L’élite paracycliste mondiale sera de retour sur la Côte-Nord en 2020 et 2021 pour, encore une fois, l’épreuve finale de la Coupe du monde sur route. Comme l’événement sera plus modeste en 2020 puisqu’il aura lieu à quelques semaines des Jeux paralympiques de Tokyo, il sera jumelé avec les championnats québécois élite sur route.

«En amour avec le paracyclisme»

«On sait qu’on a fait notre place au sein de l’UCI, Baie-Comeau adore le sport, on est en amour avec le paracyclisme, mais rien nous empêche d’avoir des épreuves d’envergure en cyclisme», a fait valoir Mme Brisson, qui vise haut. Pour ce premier jumelage, en 2020, la Coupe du monde de paracyclisme se déroulera du mercredi au vendredi (habituellement du jeudi au dimanche) et les Championnats québécois de cyclisme sur route, le samedi et le dimanche.

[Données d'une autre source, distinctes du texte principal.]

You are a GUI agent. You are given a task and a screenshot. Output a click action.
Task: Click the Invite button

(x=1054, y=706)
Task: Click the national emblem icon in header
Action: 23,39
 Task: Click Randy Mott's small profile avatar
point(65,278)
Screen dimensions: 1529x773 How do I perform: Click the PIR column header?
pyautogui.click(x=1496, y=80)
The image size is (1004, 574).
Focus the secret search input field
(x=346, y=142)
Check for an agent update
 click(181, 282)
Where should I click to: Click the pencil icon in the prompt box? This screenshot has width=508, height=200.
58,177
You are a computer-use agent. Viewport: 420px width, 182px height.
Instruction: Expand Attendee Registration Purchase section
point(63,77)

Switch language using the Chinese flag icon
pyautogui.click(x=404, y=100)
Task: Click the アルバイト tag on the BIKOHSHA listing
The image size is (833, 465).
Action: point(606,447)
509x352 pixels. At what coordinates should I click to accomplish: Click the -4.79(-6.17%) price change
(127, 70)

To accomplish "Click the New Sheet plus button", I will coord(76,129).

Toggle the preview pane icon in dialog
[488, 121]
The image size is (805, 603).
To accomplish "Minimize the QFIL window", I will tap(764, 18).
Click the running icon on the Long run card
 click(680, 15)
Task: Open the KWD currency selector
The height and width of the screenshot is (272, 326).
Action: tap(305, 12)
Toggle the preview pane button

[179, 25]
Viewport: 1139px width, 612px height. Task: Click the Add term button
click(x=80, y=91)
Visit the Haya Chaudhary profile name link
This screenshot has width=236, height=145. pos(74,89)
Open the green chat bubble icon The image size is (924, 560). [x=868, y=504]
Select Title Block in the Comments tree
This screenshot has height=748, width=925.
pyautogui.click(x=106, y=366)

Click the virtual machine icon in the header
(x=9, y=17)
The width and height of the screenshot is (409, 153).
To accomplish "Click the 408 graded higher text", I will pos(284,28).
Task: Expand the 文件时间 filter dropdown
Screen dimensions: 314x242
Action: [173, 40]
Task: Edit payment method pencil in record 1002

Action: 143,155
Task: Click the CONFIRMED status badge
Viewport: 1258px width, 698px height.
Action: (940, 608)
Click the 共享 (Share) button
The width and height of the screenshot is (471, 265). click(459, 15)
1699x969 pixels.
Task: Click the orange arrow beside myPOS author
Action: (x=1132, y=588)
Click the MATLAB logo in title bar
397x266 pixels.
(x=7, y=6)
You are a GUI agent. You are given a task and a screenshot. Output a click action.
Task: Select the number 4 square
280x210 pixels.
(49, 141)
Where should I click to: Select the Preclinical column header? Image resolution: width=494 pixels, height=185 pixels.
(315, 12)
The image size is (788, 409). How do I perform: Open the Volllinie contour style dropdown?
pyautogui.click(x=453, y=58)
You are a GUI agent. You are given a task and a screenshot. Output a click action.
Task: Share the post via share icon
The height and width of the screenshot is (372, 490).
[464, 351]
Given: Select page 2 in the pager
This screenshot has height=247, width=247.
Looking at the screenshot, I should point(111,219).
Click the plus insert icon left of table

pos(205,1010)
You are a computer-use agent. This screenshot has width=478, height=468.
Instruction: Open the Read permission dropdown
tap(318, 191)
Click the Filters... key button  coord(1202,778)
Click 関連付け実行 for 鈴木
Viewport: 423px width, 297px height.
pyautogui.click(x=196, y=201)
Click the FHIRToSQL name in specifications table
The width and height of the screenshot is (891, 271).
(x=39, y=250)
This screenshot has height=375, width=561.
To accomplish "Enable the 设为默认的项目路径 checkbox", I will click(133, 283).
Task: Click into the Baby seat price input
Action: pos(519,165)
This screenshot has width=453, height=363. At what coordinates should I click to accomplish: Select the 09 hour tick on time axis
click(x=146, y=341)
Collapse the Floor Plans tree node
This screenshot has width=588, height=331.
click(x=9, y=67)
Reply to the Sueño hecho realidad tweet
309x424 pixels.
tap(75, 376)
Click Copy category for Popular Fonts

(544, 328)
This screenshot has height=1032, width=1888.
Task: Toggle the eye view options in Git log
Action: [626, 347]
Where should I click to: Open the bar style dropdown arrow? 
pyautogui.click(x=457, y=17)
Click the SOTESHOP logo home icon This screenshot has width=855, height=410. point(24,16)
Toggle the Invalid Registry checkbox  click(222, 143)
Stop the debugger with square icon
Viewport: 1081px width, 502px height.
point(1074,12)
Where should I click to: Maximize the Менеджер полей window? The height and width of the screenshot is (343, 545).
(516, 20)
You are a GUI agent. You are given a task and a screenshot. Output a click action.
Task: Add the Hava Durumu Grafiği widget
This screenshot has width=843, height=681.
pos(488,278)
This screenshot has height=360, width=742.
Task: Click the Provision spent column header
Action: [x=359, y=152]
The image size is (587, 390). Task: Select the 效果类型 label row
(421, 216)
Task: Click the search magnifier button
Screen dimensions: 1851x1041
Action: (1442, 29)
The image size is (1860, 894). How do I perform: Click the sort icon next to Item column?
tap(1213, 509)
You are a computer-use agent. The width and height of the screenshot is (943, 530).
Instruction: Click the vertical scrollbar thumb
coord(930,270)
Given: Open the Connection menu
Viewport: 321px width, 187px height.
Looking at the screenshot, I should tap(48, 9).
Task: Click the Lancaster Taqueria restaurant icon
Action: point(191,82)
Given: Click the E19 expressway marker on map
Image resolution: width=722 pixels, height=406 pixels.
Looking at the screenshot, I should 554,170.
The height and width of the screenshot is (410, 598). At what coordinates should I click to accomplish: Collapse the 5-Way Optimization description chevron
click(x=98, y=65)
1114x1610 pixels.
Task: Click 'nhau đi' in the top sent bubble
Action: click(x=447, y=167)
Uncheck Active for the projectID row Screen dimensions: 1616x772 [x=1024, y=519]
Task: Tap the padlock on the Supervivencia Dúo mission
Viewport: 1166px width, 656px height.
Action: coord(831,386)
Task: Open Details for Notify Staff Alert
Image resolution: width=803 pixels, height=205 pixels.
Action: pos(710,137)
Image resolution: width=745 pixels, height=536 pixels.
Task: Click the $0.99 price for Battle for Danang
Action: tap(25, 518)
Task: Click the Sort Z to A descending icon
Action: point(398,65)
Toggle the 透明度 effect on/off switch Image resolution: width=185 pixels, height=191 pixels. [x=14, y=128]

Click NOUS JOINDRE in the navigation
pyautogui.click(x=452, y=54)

Baie-Comeau ambitionne aussi de recevoir les Championnats du monde pour 2022. La municipalité a déjà reçu ces championnats mondiaux en 2010 et 2013. Si elle obtient satisfaction, Baie-Comeau aura reçu au total neuf compétitions mondiales paracyclistes.

Avec actuellement six, la ville est déjà celle qui en a reçu le plus sur la planète. La qualité de l’accueil et de l’organisation y est sûrement pour beaucoup, « car ce n’est pas la destination la plus simple en terme logistique «, met en lumière Gilles Perruzzi.

Sept médailles

En effet, athlètes et équipements atterrissent tous à Mont­réal. L’organisation baie-comoise doit donc s’assurer qu’autant les compétiteurs que leurs vélos franchissent rapidement et sans pépin les quelque 700 kilomètres qui séparent les deux villes.

«Les aménagements sont bien faits pour le transport et les athlètes adorent venir ici», a assuré le chef du paracyclisme à l’UCI.

Sur le plan sportif, le Canada a récolté sept médailles, pour terminer au huitième rang des 33 nations qui étaient du rendez-vous. Le pays compte trois médailles d’or, soit les deux de Shelley Gautier en tricycle (T1) et celle, peut-être un peu inattendue, de la Québécoise Marie-Claude Molnar au contre-la-montre en vélo conventionnel (C4).

Au classement des nations, l’Italie l’emporte avec 18 médailles, le tiers en or. L’ex-coureur automobile Alessandro Zanardi a fait sa part avec deux spectaculaires victoires.

Au contre-la-montre, il l’a emporté par l’infime marge de 68 centièmes de seconde au terme de deux tours du circuit (18,9 km) dans le vélo à main H5. Zanardi a encore été plus dramatique lors de la course sur route, l’emportant à la photo d’arrivée dans un sprint incroyable où les sept premiers coureurs ont fini dans la même seconde après une course de 56,7 km.